The strategy currently uses Circle's CCTP (Cross-Chain Transfer Protocol) to move USDC between Ethereum and HyperCore. CCTP is a burn-and-mint mechanism, meaning USDC is destroyed on the source chain and minted on the destination chain. This avoids the liquidity pool risks of traditional bridges. If the protocol later expands to use HyperCore for spot trading or leverage, reliance on bridging infrastructure would increase.

Operational Risk

Running a yield strategy requires custody infrastructure, execution systems, monitoring services, and administrative controls. Each introduces operational risk.

Risk

Description

How It's Managed

Key compromise

Unauthorized access to custody keys

Fireblocks MPC custody; no single-key control; allowlists restrict fund destinations

Upgrade errors

A bad contract upgrade breaks functionality or introduces vulnerabilities

Multi-party approval required; testing and review before execution

Governance failures

Administrative actions introduce errors or are exploited

Role separation (admin, operator, guardian); controlled upgrade paths

Service downtime

Off-chain monitoring or execution systems go offline

Redundant monitoring across independent services; fail-safe defaults pause rather than force execution; manual override capability

Custodial infrastructure remains a centralized dependency. While MPC eliminates single points of failure for keys, the custody provider itself represents operational risk that cannot be fully decentralized.

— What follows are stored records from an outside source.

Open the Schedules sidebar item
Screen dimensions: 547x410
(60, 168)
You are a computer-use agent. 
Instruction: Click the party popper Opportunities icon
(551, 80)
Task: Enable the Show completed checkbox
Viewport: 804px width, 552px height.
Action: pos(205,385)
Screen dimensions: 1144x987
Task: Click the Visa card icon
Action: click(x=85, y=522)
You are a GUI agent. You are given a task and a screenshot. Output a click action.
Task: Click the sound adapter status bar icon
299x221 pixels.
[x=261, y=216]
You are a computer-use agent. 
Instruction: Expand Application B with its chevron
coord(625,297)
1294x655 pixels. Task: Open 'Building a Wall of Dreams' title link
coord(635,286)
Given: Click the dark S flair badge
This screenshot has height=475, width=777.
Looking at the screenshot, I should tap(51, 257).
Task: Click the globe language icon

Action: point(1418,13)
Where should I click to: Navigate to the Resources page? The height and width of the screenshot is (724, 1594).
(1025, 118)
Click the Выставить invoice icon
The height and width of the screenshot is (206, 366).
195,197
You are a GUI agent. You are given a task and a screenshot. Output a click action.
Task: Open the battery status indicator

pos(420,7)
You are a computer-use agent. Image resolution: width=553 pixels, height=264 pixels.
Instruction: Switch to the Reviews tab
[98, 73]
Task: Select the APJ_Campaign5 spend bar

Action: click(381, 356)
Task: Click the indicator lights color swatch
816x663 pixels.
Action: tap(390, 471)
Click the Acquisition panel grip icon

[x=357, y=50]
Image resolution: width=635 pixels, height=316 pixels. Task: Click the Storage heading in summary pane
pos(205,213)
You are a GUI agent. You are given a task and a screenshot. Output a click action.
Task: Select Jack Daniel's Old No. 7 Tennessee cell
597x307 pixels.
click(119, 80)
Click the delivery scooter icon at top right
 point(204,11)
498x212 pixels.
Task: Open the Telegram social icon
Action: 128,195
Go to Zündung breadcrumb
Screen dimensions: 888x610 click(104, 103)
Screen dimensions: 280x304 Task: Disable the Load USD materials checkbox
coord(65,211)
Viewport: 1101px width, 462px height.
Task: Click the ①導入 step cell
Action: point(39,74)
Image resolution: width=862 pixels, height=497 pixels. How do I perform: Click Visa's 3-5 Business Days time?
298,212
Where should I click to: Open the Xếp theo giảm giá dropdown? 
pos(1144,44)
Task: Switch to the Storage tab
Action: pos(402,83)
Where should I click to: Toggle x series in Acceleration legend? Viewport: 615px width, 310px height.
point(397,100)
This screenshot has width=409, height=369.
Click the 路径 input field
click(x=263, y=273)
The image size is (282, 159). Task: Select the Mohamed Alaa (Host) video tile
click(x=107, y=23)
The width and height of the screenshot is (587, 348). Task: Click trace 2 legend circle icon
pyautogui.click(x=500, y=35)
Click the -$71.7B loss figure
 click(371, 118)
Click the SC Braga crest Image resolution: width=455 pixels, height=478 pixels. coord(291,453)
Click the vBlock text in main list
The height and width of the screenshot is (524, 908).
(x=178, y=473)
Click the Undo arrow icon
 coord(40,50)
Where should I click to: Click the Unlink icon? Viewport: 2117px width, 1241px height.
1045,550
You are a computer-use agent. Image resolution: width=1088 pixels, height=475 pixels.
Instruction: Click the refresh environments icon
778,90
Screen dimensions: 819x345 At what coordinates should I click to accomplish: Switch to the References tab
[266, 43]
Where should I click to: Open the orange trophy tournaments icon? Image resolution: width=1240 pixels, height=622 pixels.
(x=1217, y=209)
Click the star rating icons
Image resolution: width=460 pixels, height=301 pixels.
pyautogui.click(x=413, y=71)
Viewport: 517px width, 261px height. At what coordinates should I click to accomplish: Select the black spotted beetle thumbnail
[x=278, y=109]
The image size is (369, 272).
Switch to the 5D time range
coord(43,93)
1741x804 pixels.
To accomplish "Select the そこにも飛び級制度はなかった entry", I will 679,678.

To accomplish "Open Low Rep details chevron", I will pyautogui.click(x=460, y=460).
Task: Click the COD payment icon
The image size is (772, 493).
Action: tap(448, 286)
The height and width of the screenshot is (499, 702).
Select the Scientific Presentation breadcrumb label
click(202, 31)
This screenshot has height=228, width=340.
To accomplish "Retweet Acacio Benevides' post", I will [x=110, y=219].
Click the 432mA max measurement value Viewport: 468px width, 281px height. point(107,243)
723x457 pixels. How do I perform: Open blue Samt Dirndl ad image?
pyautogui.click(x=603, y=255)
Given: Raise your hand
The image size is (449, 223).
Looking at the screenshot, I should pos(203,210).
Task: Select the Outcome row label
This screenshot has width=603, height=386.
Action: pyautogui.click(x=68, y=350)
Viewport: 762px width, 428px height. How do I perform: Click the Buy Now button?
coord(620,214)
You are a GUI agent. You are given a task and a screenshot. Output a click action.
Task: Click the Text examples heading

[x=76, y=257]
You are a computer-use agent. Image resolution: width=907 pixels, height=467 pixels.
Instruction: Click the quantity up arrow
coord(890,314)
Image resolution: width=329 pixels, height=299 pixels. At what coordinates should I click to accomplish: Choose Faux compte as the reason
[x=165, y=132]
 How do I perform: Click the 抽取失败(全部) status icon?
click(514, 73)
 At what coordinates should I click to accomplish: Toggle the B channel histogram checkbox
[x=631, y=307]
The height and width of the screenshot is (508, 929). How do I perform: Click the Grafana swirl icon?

Liquidity & Withdrawal Risk

SHRED aims to offer withdrawals without extended lockups. However, the strategy requires position management, and large or concurrent withdrawal requests may require unwinding positions.

Risk

Description

How It's Managed

Withdrawal delays

Large requests may take time to process if positions must be unwound

Liquidity buffers for routine withdrawals; orderly queues for large exits

Market impact

Unwinding positions during stress may move markets against remaining depositors

TVL caps relative to market depth; phased processing of large withdrawals

Cost externalization

Withdrawing users could leave execution costs for remaining depositors to absorb

Dynamic withdrawal fee covers slippage, market impact, and rebalancing costs

Why Withdrawal Fees Exist

When a user withdraws, SHRED may need to unwind positions, incurring real costs: slippage, market impact, gas, and rebalancing. Without a fee, these costs would be absorbed by remaining depositors, effectively subsidizing exits. The withdrawal fee ensures that exiting users bear their own execution costs. The fee is dynamic and may change based on market conditions. Our long-term goal is to minimize this fee as liquidity, integrations, and strategy efficiency improve.

Who Bears What Risk

Clear accountability matters. Here is how risk is distributed:

Risk Type

Borne By

Strategy underperformance (lower yield)

Users

Strategy undercollateralization (principal loss)

Users

Smart contract vulnerabilities

Users (financial), Protocol (reputational)

Venue failures (Ethereum, Aave, Hyperliquid)

Users

Bridge failures (CCTP)

Users

USDC or wstETH depeg

Users

Withdrawal delays

Users (opportunity cost)

Operational errors

Users (financial), Protocol (reputational)

The Bottom Line

Risk management is not a checkbox. It is an ongoing process that evolves as market conditions, infrastructure, and strategy design change.

This page represents our best-faith effort to describe the risks inherent in the system, the mechanisms we use to reduce them, and the trade-offs involved. There is always the possibility that certain risks are not fully identified, that mitigations prove insufficient under unforeseen conditions, or that residual risks are underestimated.

Evaluate SHRED not on the absence of risk, but on how risks are acknowledged, bounded, and actively managed. If you have questions about anything on this page, ask us. Transparency is not a marketing claim. It is how we operate.